##### MATERIALS PROVIDED

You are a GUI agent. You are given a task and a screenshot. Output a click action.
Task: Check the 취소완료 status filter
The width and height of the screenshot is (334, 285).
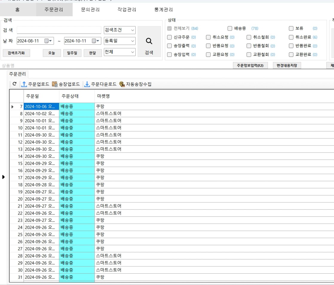pos(291,37)
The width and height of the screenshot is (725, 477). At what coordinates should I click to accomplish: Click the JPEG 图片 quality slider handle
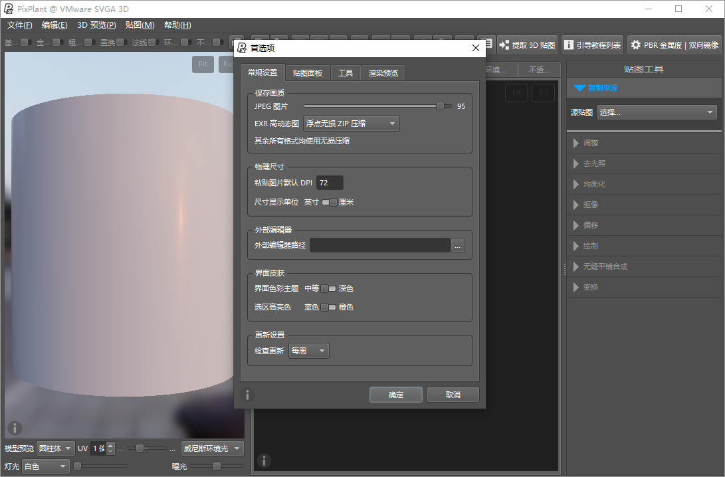click(x=440, y=106)
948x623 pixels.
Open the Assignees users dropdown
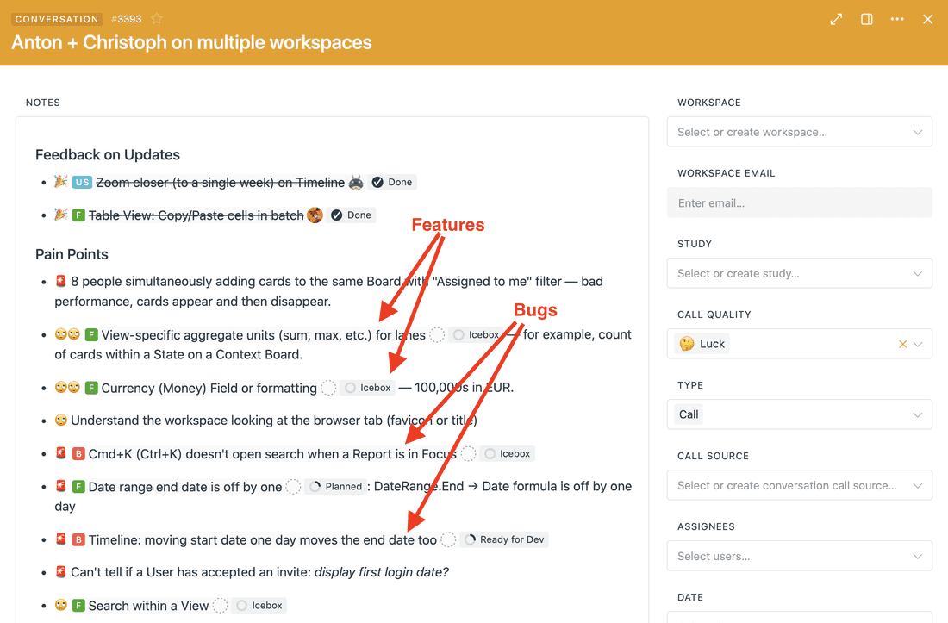799,556
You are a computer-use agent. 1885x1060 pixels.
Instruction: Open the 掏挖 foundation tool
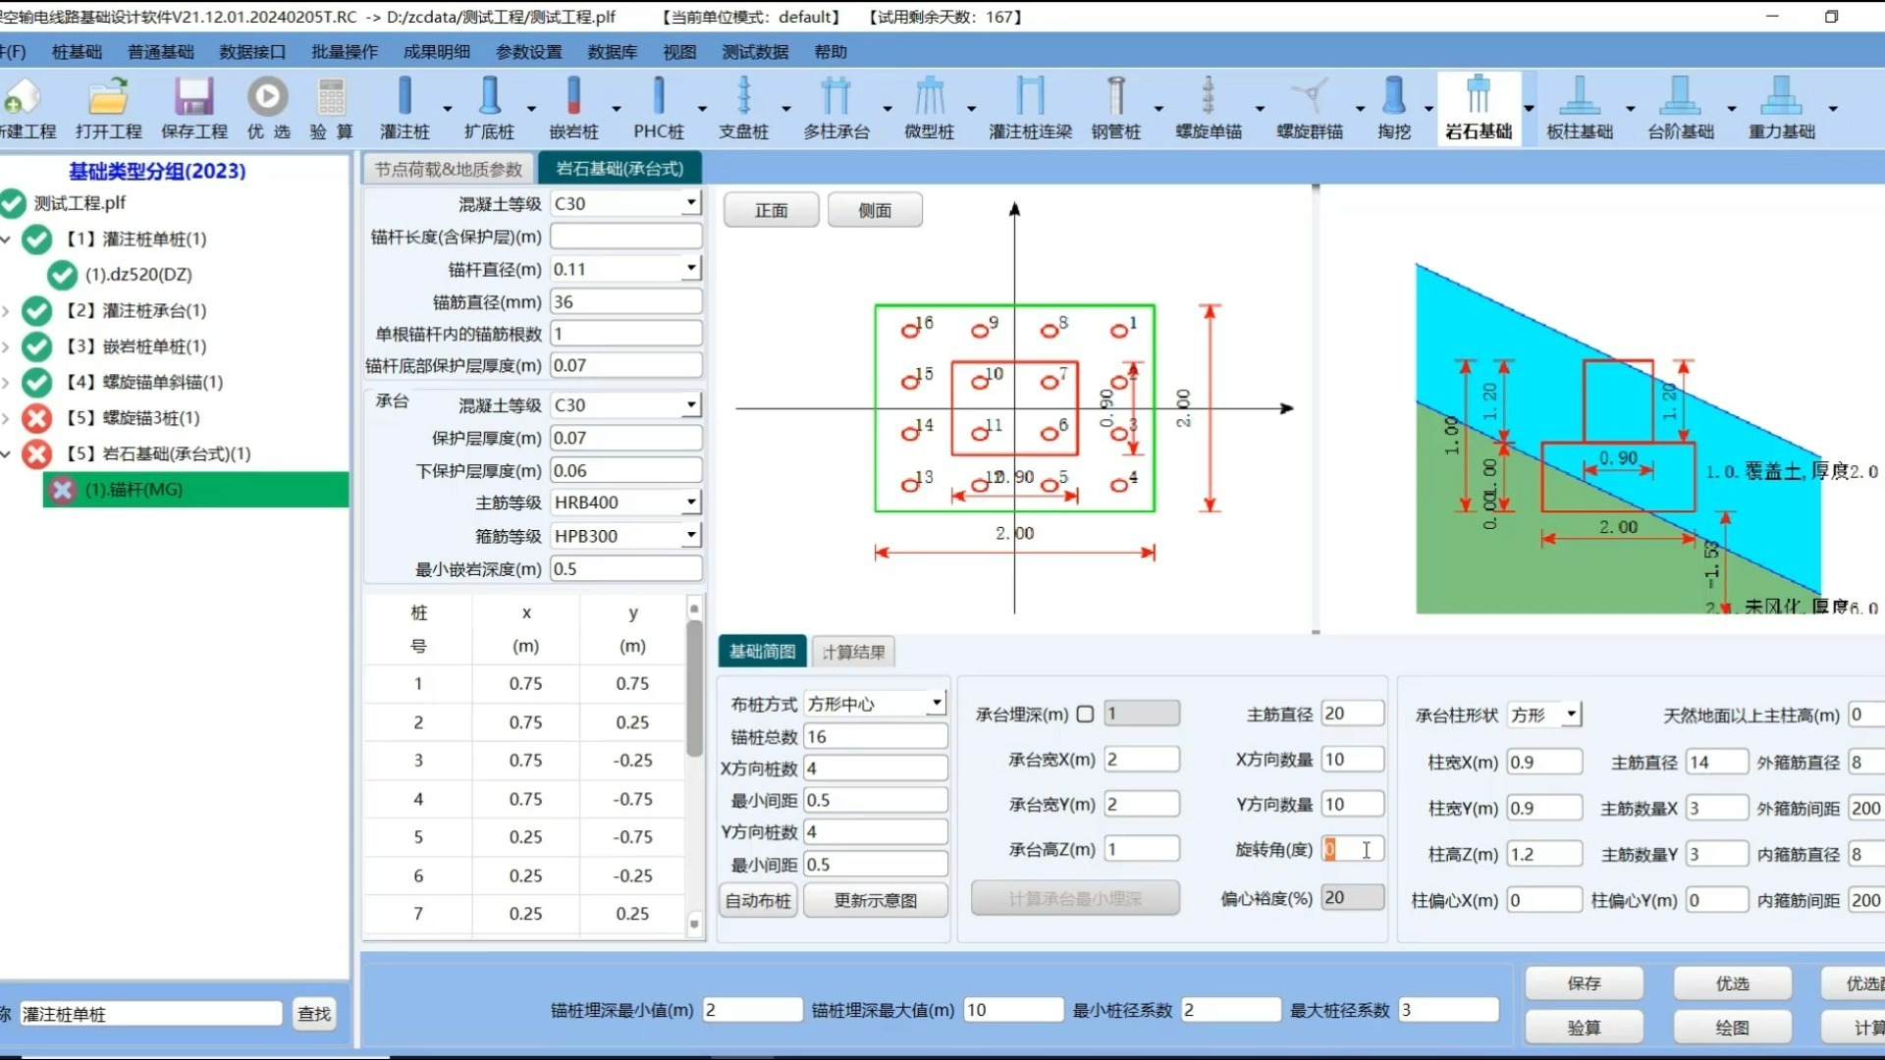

##########

TO DO:
Gather every line of the material above that contains the string "width", treating uppercase and lowercase as different.

WRITTEN RESPONSE:
The width and height of the screenshot is (334, 285).
The width and height of the screenshot is (725, 477). At what coordinates should I click to accomplish: Click the JPEG 图片 quality slider handle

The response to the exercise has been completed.